ТОП авторов и книг ИСКАТЬ КНИГУ В БИБЛИОТЕКЕ
«Пусть его сопровождает долгий колокольный звон», — говорит тот, кто знает, что колокольный звон означает процветание. «И двенадцать фунтов воска для четырех свечей, каждая по три фунта», — уточняет он.

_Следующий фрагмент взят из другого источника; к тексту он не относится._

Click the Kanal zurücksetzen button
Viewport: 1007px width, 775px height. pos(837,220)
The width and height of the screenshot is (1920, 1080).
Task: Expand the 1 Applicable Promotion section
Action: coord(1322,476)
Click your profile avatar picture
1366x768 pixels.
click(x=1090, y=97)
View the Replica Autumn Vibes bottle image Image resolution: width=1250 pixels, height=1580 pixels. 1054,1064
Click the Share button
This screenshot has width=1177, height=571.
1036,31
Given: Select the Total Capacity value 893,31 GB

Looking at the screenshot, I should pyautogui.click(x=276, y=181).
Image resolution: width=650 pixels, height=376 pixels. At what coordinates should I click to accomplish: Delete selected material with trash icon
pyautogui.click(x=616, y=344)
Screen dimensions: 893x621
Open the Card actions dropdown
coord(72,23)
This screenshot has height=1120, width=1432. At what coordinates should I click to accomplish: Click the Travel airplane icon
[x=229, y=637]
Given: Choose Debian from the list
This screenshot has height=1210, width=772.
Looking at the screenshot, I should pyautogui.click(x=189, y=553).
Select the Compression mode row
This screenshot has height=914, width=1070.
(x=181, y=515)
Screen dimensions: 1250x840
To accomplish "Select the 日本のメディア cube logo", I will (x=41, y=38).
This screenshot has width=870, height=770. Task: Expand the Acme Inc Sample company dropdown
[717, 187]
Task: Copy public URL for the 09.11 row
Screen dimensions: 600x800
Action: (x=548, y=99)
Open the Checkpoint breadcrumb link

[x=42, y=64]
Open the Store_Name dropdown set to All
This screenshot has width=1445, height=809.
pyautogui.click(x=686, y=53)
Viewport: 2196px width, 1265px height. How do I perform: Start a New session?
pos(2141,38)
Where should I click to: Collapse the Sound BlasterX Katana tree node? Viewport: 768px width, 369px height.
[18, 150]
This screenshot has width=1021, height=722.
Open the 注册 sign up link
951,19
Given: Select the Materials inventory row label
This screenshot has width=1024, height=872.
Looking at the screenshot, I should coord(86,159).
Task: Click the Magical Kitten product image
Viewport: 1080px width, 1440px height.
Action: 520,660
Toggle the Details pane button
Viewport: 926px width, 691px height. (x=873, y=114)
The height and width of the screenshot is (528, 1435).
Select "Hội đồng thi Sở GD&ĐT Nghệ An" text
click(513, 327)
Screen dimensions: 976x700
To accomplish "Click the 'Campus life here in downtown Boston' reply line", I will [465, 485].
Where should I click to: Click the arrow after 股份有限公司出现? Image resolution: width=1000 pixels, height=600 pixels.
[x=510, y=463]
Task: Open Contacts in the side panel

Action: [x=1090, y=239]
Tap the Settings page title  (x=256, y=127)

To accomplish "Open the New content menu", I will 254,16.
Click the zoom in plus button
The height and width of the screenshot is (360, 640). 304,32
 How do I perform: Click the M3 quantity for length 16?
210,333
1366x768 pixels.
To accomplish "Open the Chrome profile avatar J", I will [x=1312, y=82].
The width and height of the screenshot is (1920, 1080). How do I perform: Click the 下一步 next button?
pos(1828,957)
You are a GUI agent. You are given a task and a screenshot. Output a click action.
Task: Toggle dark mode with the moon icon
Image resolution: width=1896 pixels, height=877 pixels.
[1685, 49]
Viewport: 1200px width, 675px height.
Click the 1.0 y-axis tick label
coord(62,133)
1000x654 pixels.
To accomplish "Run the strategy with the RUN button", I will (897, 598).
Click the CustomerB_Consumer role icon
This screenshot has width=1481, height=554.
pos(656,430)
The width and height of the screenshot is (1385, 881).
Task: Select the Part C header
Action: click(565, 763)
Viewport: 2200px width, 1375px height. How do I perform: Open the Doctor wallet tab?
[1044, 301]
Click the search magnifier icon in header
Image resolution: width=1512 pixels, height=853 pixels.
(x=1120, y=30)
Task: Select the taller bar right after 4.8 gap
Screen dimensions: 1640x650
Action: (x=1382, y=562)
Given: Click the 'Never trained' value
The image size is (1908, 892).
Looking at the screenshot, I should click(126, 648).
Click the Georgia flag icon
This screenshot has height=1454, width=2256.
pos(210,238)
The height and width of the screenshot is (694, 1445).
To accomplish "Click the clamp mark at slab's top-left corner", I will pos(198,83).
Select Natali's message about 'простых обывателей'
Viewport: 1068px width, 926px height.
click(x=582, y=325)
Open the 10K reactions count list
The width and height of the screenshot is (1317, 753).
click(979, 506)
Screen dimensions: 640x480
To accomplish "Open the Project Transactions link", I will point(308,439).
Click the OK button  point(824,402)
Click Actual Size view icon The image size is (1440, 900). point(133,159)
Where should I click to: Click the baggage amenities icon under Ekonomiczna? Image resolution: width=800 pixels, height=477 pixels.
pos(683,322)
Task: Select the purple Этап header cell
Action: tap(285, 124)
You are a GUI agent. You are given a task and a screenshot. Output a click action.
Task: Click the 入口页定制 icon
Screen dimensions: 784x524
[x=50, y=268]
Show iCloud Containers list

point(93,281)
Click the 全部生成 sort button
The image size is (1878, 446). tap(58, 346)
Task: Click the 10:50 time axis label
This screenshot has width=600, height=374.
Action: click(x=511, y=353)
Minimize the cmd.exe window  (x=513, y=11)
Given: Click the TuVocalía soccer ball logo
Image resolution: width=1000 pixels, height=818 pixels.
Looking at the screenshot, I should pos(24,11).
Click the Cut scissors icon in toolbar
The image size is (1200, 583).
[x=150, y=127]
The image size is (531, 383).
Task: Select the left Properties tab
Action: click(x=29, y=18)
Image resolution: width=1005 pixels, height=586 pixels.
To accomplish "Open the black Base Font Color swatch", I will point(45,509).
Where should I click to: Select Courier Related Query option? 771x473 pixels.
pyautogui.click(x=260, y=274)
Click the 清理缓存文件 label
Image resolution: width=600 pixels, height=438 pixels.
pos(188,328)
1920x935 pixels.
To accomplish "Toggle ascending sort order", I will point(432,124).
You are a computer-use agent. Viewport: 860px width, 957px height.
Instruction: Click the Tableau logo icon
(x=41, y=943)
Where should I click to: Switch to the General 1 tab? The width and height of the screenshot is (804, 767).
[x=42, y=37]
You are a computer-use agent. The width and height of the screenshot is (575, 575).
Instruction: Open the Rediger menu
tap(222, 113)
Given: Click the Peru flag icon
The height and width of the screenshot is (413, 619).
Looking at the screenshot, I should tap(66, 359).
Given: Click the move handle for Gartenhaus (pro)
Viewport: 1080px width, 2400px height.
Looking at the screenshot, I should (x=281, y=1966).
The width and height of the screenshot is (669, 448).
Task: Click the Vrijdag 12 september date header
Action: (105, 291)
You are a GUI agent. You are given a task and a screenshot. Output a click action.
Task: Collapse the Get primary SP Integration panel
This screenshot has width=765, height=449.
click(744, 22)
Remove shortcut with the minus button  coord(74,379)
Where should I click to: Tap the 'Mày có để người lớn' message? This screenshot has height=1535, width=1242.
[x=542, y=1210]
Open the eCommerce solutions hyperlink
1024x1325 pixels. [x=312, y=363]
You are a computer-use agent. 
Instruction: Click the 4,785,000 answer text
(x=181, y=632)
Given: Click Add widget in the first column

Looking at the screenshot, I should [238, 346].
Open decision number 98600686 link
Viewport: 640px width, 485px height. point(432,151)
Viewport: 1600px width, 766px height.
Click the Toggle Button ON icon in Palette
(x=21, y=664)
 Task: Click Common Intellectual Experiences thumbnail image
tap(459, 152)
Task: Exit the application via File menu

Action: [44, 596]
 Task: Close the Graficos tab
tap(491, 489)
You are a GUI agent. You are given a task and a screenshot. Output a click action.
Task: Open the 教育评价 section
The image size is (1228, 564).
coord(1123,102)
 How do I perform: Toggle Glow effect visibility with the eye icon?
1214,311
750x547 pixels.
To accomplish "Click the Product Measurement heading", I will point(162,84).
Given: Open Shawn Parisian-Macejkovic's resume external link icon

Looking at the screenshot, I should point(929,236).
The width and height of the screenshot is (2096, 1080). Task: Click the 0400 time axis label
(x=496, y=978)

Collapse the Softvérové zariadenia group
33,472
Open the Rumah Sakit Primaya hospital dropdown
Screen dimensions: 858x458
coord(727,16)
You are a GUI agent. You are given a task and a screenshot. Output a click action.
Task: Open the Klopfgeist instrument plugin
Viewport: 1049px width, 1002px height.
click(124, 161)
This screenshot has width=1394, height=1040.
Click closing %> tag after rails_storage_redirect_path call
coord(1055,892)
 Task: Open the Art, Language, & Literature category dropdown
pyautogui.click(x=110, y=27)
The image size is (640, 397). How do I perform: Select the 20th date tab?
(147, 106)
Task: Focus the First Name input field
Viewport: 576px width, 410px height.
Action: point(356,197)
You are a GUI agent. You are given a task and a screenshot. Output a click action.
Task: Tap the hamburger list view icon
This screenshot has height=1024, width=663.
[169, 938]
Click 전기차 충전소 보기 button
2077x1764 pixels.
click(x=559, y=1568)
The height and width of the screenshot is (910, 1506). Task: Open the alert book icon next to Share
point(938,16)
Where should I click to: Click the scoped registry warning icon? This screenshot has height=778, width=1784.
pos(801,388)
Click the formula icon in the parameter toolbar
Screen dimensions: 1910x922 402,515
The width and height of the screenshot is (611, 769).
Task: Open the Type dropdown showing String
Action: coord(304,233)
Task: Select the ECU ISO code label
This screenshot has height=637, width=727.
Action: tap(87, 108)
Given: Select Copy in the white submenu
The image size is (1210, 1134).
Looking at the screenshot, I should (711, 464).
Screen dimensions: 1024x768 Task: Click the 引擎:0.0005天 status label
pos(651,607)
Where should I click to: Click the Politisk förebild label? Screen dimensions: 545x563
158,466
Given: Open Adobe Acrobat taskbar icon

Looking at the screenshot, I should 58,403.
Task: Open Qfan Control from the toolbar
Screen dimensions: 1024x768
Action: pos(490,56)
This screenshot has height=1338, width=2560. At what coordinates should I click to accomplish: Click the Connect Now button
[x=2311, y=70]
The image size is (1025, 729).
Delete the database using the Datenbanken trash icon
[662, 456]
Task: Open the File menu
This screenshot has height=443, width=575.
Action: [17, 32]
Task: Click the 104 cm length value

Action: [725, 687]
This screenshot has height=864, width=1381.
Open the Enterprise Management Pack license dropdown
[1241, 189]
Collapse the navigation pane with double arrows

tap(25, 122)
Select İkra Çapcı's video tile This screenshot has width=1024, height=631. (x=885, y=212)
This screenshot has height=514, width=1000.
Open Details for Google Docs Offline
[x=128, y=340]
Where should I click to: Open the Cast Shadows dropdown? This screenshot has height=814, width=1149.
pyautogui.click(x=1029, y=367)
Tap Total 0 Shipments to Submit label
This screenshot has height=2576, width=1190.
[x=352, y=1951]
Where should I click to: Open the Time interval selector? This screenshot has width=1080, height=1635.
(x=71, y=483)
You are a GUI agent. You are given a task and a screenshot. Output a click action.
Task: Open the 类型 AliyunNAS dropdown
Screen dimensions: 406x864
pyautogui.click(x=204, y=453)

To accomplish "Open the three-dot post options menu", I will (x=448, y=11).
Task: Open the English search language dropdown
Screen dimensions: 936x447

Карикатура на эти последние распоряжения — так именитый житель радеет о том, чтобы запечатлелся в веках его образ, и о своем реноме — распространяется целиком на портрет знаменитости. Вийон желает, чтобы сделали и его портрет тоже, и во весь рост. Чернилами. А надгробная надпись пусть будет начертана обыкновенным углем.
Прошу, чтобы меня зарыли
В Сент-Авуа, — вот мой завет;
И чтобы люди не забыли,
Каким при жизни был поэт,
Пусть нарисуют мой портрет.
Чем? Ну, чернилами, конечно!
А памятник не нужен, нет, -
Раздавит он скелет мой грешный!
Пусть над могилою моею,
Уже разверстой предо мной,
Напишут надпись пожирнее
Тем, что найдется под рукой,
Хотя бы копотью простой
Иль чем— нибудь в таком же роде,
Чтоб каждый, крест увидев мой,
О добром вспомнил сумасброде… [250]
Вот каков Вийон и какой должна быть память о нем. Но сравним это с последней волей председателя Парламента:
«Пусть медная доска будет забрана в железо
и свинец возле этого места погребения,
и пусть туда будет вписано с целью увековечения
некое ежедневное „De profundis"».
Поэт насмешничает, и это не оставляет вас равнодушными, поскольку он ничего не присочинил. Посмертная судьба поэта, которую он сам организует, соизмеряется с той судьбой, которую он пережил. Как обычно, он всматривается то в один лик того двойственного человека, каким себя осознает, то в другой.
По правде говоря, выбирает, как всегда, не он. Кто он: «добрый безумец», который ратует за легкую судьбу, или «бедный Вийон», который несет тяжкое бремя этой судьбы? Прежде чем приказывать, чтобы зазвучал колокольный звон — желательно на большой колокольне, — и доверить богатому торговцу вином Гийому дю Рю заботу о свечах на похоронах, он сам составляет эпитафию. Убожество моральное, убожество физическое — все смешалось. Он все отдал, но страдает от любви. Он был обрит и выставлен на посмешище. Он взывает… К кому?
Походя скажем о печальном его портрете. Тут вся никчемность Вийона, скрытая под эвфемизмом «обрит», но, конечно, брови, и борода, и голова тут ни при чем. Износившийся, больной старый бродяга и заключенный теперь просто плешивый неудачник с мертвенно-бледной кожей.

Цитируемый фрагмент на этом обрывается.